## The task
The stretch from the line with "Task: Select the Needs Review (0) tab" through the line with "Task: Click the physical" in the records below: write it out exactly, and nothing else.

## Records shown

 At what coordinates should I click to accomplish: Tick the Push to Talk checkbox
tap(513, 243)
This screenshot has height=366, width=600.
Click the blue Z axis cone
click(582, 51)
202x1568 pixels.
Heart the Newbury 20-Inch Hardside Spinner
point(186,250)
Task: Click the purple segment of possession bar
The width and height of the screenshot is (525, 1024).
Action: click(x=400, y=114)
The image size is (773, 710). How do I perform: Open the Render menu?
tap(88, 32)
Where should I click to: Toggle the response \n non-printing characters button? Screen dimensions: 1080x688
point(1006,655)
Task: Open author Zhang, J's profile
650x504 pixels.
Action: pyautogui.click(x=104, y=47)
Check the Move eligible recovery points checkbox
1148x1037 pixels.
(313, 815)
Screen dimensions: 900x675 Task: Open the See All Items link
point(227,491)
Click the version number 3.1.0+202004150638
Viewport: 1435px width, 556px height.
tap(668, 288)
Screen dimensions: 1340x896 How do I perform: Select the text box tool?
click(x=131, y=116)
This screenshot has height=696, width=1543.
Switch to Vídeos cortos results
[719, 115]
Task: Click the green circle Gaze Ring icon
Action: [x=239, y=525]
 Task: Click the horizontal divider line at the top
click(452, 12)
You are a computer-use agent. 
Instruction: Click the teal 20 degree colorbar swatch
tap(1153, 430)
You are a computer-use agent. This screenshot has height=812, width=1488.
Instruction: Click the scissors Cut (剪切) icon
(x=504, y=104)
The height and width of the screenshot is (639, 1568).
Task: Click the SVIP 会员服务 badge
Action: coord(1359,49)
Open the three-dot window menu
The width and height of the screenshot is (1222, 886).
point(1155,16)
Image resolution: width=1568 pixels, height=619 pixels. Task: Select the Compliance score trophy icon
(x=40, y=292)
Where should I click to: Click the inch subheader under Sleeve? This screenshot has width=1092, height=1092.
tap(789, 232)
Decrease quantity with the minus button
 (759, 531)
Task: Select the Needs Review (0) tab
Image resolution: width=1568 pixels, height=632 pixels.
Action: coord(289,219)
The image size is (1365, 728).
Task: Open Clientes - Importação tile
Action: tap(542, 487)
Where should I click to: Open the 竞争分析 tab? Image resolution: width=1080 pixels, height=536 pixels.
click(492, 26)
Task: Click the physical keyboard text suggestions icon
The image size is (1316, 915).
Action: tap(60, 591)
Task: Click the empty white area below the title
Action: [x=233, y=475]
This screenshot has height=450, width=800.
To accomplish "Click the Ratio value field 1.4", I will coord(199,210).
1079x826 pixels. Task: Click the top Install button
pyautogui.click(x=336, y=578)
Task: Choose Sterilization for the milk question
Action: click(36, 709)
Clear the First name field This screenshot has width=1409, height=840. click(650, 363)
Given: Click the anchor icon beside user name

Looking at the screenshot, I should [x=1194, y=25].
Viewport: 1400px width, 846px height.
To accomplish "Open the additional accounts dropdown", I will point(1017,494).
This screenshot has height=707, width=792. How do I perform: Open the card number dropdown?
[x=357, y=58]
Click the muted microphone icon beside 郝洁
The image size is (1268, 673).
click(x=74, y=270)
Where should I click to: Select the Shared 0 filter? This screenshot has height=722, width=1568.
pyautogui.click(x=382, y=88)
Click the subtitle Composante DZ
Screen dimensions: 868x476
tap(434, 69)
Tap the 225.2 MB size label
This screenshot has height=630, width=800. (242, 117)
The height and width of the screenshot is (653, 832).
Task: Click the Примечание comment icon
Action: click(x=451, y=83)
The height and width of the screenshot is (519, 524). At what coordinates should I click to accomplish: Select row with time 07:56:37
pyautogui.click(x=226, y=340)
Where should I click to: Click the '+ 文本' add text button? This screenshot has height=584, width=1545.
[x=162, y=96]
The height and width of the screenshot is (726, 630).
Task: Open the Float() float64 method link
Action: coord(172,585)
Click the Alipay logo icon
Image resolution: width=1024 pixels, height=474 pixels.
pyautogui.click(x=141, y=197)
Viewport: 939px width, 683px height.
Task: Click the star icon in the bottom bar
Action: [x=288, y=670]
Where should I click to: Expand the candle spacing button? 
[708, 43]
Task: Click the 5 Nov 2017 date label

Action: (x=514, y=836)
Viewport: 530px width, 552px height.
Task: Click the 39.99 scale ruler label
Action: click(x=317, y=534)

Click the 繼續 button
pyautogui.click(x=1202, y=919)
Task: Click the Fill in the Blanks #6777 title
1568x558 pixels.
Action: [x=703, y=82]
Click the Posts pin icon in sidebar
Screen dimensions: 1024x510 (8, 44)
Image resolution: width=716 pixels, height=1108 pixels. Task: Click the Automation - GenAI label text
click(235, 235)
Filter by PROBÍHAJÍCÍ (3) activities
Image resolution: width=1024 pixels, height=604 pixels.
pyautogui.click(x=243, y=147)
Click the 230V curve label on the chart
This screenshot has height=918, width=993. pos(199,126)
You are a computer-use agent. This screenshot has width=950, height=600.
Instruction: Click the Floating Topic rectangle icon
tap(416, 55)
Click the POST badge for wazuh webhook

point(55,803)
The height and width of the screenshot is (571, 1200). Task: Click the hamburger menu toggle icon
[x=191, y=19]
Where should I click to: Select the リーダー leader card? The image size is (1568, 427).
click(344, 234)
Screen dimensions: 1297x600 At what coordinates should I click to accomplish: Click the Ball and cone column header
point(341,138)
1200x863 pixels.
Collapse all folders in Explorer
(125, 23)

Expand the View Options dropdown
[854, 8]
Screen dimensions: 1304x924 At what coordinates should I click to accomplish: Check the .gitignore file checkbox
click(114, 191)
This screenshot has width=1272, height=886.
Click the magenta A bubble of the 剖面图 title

## Response below
Task: Select the Needs Review (0) tab
Image resolution: width=1568 pixels, height=632 pixels.
Action: coord(289,219)
The image size is (1365, 728).
Task: Open Clientes - Importação tile
Action: tap(542, 487)
Where should I click to: Open the 竞争分析 tab? Image resolution: width=1080 pixels, height=536 pixels.
click(492, 26)
Task: Click the physical keyboard text suggestions icon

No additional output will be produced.